Aim of the exercise ▸
In the items below, starting at the line that contains "Given: Click the Recall Default link" and continuing through the end of the items, swap "checkmark" for "tick mark" and keep everything else the same. Leave the pictures out of your answer.

Entries taken from a collection:
┄┄┄┄┄┄┄┄┄┄┄┄┄┄┄┄┄┄┄┄

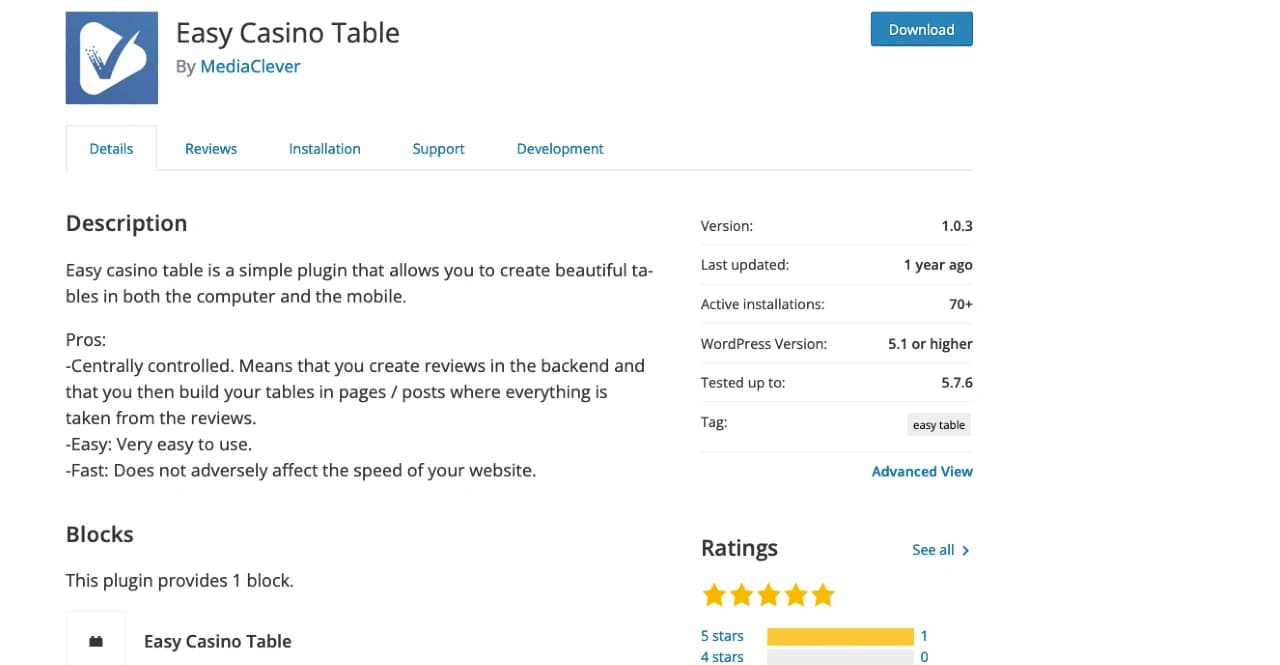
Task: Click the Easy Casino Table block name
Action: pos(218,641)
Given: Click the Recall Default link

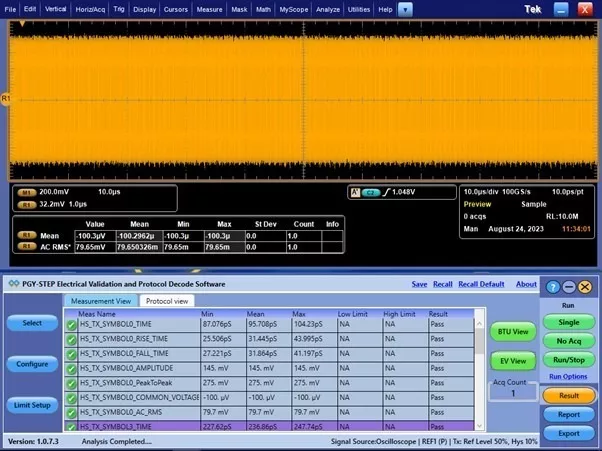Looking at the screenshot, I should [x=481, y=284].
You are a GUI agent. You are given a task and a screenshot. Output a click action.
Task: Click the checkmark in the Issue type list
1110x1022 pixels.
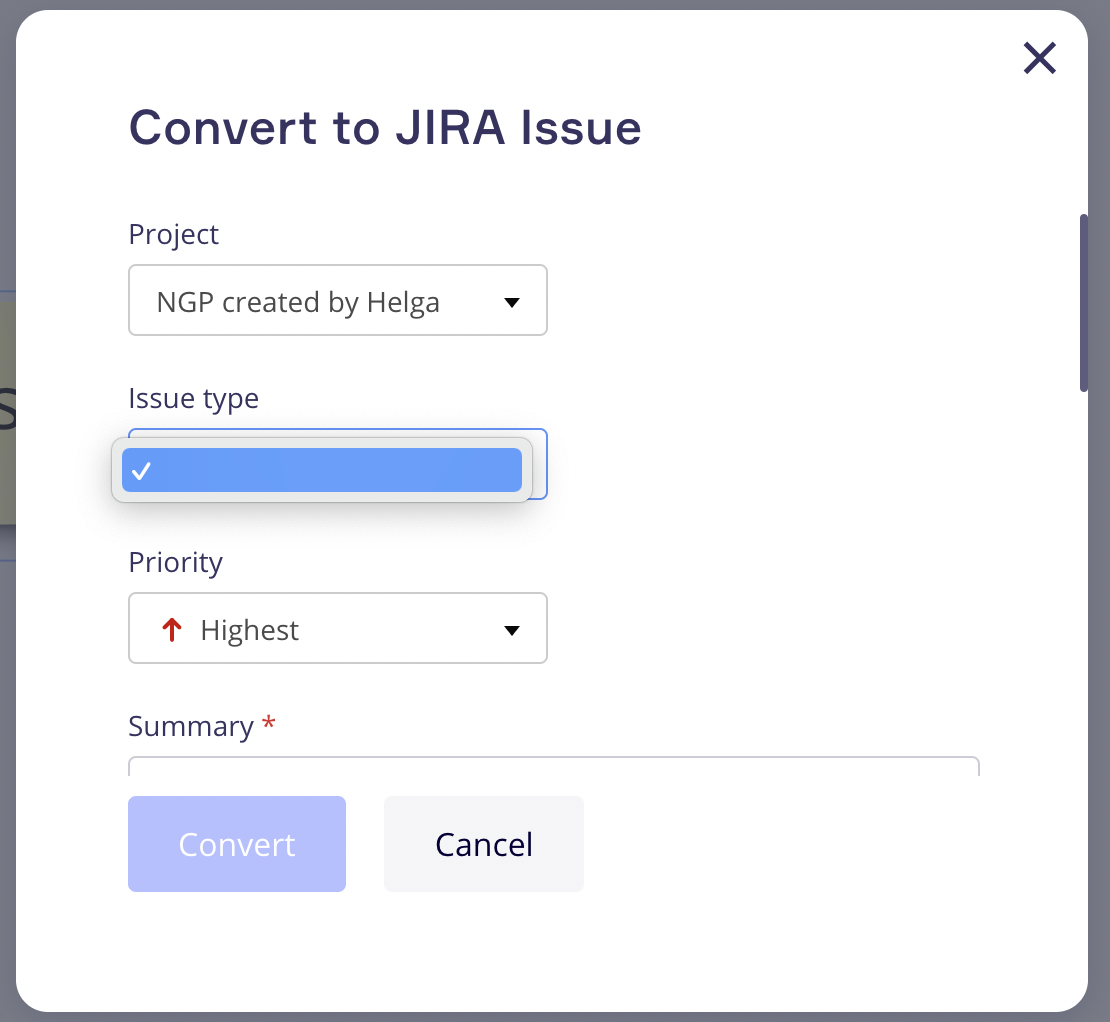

┄┄┄┄┄┄┄┄┄┄┄┄┄┄┄┄┄┄┄┄

Full output ▸
Given: Click the Recall Default link

Looking at the screenshot, I should [x=481, y=284].
You are a GUI agent. You are given a task and a screenshot. Output a click action.
Task: Click the tick mark in the Issue type list
1110x1022 pixels.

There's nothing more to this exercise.